Automated Fabrication and Surface Feature Classification for Atomic Silicon Devices

Abstract

The development of the modern transistor has sparked a technological revolution which has flourished for the past 70 years. Advancements in transistor design and fabrication have allowed for their continued shrinking in size and increase in operation speed. With the continued reduction in size of transistors to ~ 10,000s of atoms, their expected increase in operation speed has reached a roadblock. In order to see any continued increase in operation speed, novel device designs made from few to single atoms or molecules must be explored. One such candidate is Binary Atomic Silicon Logic (BASiL) which relies on selectively patterning dangling bonds (DBs) on an otherwise hydrogen terminated silicon (H-Si) surface. These DBs act as quantum dots allowing for the controlled localization of charge within DB structures. While proof of concept studies have shown the utility in the application of BASiL devices to supplement and replace the transistor, further studies are needed to realize its full potential. The automated fabrication of such devices is limited by the natural distribution of defects commonly found on the H-Si surface. By utilizing a combination of imaging modes of a scanning tunneling microscope (STM) and a non-contact atomic force microscope (nc-AFM), a catalogue of surface defects is created. This catalogue confirms the classification of previously reported and unreported defects providing experiential and theoretical evidence into their proposed assignments. The knowledge gained from this comprehensive study is used to create a neural network capable of segmenting and identifying defects of the H-Si(100)-2x1 surface. This network can distinguish between the defect free surface, charged defects, and uncharged defects through seven different classes. The locations of these defects are used for the automated fabrication of DB devices by patterning a DB structure in the most viable area of the surface as determined by the neural network. The accuracy and number of classes of the neural network is improved by upgrading the quality of the training data used for the neural network enabling additional applications in surface quality assessment.

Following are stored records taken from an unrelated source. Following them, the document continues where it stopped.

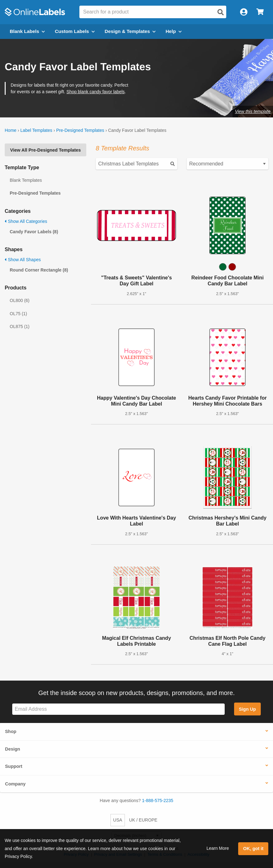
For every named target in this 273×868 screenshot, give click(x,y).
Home (10, 130)
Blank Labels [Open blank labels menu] (27, 31)
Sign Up (247, 709)
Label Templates (36, 130)
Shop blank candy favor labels (96, 92)
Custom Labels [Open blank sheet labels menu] (75, 31)
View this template (253, 111)
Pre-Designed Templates (80, 130)
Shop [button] (10, 731)
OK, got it (253, 848)
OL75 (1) (18, 313)
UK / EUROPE (143, 820)
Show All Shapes (23, 259)
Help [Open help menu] (174, 31)
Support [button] (13, 766)
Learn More (217, 848)
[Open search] (220, 12)
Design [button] (12, 749)
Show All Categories (26, 221)
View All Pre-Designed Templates (45, 150)
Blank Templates (26, 180)
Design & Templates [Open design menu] (130, 31)
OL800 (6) (20, 300)
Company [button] (15, 784)
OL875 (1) (20, 326)
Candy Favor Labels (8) (34, 231)
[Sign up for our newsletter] (118, 709)
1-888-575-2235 (158, 800)
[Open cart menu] (260, 12)
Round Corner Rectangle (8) (39, 270)
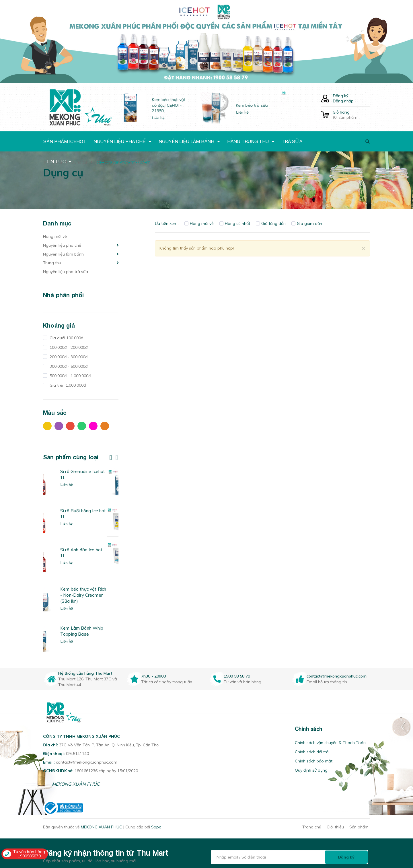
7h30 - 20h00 (153, 676)
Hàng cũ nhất (234, 223)
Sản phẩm (359, 827)
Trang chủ (312, 827)
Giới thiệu (335, 827)
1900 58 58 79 (237, 676)
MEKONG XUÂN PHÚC (76, 784)
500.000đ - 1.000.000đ (69, 376)
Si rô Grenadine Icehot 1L (94, 474)
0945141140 (77, 753)
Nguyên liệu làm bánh (63, 254)
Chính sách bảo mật (314, 761)
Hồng (93, 426)
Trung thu (52, 262)
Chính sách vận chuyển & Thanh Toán (330, 743)
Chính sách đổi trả (312, 752)
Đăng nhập (343, 101)
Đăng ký (341, 96)
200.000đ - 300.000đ (68, 357)
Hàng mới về (55, 236)
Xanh (82, 426)
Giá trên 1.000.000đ (67, 385)
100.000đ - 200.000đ (68, 347)
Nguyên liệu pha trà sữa (65, 272)
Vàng (47, 426)
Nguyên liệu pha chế (62, 245)
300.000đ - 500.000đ (68, 366)
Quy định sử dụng (311, 770)
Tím (59, 426)
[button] (218, 729)
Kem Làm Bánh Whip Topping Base (93, 631)
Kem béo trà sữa (264, 105)
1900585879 (29, 856)
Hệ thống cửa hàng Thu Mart (85, 673)
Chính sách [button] (309, 729)
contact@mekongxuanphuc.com (337, 676)
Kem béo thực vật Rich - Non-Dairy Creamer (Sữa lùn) (95, 595)
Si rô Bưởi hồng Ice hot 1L (94, 514)
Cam (105, 426)
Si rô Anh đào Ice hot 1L (93, 553)
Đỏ (70, 426)
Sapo (156, 827)
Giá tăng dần (271, 223)
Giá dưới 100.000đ (66, 338)
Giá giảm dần (307, 223)
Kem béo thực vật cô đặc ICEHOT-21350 (181, 105)
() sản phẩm (351, 115)
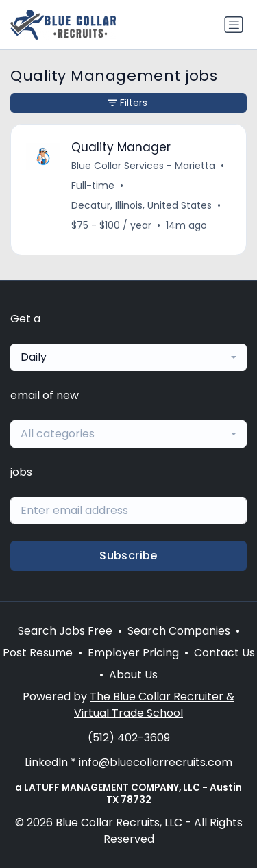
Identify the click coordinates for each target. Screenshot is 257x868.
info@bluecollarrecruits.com (156, 762)
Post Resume (38, 652)
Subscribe (128, 555)
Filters (127, 103)
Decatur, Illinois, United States (141, 205)
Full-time (93, 186)
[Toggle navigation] (234, 25)
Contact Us (224, 652)
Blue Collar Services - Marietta (143, 166)
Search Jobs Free (65, 630)
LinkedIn (46, 762)
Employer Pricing (133, 652)
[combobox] (128, 357)
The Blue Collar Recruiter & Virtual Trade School (154, 704)
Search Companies (179, 630)
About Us (133, 674)
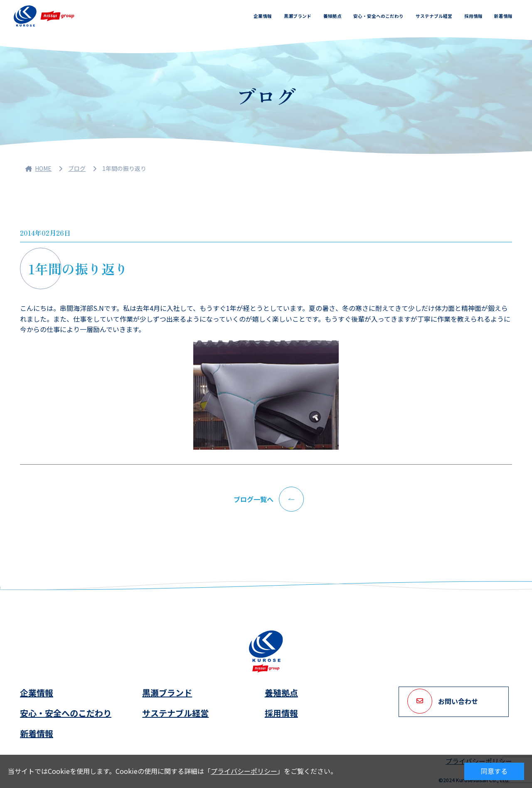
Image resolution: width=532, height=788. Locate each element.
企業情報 (263, 16)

Utilizing one of the nc-AFM imaging modes refined in the creation of the defect catalogue, the AFM tip is turned into a charge sensor capable of distinguishing between the three charge states of the DB. This charge sensitivity is used to study DB wires fabricated on the H-Si(100)-2x1 surface revealing a previously unobserved ionic charge phase. Performing spectroscopic analysis, we identify higher energy configurations corresponding to an alternative lattice distortion as well as tip-induced charging effects. By varying the length and orientation of these DB structures, we further highlight key features in the formation of these ionic surface phases which provide the experimental insights needed for the incorporation of DB wires for BASiL device control. The combined efforts of developing a surface defect catalog, automated device fabrication scheme, and an understanding of the behaviour of DB wires work to further the development and application of BASiL devices enabling the replacement of current transistor technology by atom scale devices.